47 sites w/ 31 pull thru's

30 and 50 amp w/ fhu and wifi

4 baths

all gravel roads and level (well pretty darn near level!) sites

thanks for checking us out.


----------



## JimE (Jun 9, 2011)

RE: new eastern OK park

So from the looks of the URL on your profile can we assume you own the sie and are looking for a little free advertising versus going the usual route of paying RVUSA for it?


----------



## C Nash (Jun 9, 2011)

Re: new eastern OK park

Jim, maybe they are going to offer all us a free stay :laugh:


----------



## try2findus (Jun 9, 2011)

Re: new eastern OK park

:laugh:


----------



## H2H1 (Jun 9, 2011)

Re: new eastern OK park

I will take it if offered, but it may be in an area where the tornados went and clean out the area.


----------



## Guest (Jun 9, 2011)

Re: new eastern OK park

well maybe they will pay us to come and visit their CG ,, and also flip the bill for fuel ,, now i would go for that ,, anyone else??? BTW ,, pay for u'r damn adds on here ,, or give all of us on here a free weeks stay at u'r camp ground  :approve:  :angry:


----------



## JimE (Jun 10, 2011)

Re: new eastern OK park

I'll be passing thru in a few weeks but I wont be stopping.  On the way to Maine to escape the Texas heat for a few weeks. After reading todays paper and finding out it was mid 90's in Maine yesterday, I figure I will spend the time in that 70ish degree ocean most of the time. That is until my drink is empty!!


----------



## H2H1 (Jun 10, 2011)

Re: new eastern OK park

Jim are you passing thru Ga.? if so let me know what area and I will see if I can stop by and chat with you


----------



## TravelRVing (Jun 10, 2011)

RE: new eastern OK park

Will definitely take a look at this one.  Sounds great.  Not terriblyfar from home.


----------



## mtlroofer (Jun 10, 2011)

Re: new eastern OK park

thanks for all of the warm and kind wishes!

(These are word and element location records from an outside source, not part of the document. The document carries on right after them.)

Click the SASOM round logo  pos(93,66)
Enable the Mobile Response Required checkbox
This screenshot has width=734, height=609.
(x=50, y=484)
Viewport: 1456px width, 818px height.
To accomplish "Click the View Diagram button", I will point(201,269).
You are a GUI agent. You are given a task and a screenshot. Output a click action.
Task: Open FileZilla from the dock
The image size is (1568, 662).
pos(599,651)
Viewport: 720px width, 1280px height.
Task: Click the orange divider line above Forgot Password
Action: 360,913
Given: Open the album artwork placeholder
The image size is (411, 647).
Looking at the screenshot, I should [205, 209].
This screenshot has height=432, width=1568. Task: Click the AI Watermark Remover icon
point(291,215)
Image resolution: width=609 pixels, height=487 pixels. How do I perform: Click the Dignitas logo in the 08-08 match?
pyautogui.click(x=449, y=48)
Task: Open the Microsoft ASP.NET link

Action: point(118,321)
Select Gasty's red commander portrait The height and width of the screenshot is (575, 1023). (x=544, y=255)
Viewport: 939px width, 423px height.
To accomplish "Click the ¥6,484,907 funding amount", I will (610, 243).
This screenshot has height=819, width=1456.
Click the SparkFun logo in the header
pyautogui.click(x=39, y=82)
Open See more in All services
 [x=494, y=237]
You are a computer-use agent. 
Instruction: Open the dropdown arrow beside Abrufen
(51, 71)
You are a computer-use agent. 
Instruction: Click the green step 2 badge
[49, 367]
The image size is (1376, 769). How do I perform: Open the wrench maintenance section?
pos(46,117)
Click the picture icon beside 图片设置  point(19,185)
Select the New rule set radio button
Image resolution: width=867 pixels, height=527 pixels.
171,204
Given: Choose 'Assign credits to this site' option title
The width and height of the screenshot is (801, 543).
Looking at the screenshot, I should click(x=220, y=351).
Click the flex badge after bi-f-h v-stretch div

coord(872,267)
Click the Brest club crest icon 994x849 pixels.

yes, i tried to find a way to post something else first.  hard to do.

i did not ask you to stay, just to check the site out.

my apologies for trying to be polite.

however, you are ALL still invited to drop by anytime.

thanks again!

 :blackeye:


----------



## mtlroofer (Jun 10, 2011)

Re: new eastern OK park

oh, btw,

if i was trying to advertise i would have posted a url, like this

www.myharborrv.com

hahahaha
 :laugh:


----------



## C Nash (Jun 10, 2011)

Re: new eastern OK park

You did in your profile.  Are we going to get a discount?


----------



## Grandview Trailer Sa (Jun 10, 2011)

Re: new eastern OK park

Place looks nice to me... I would stop there if I were in the area.


----------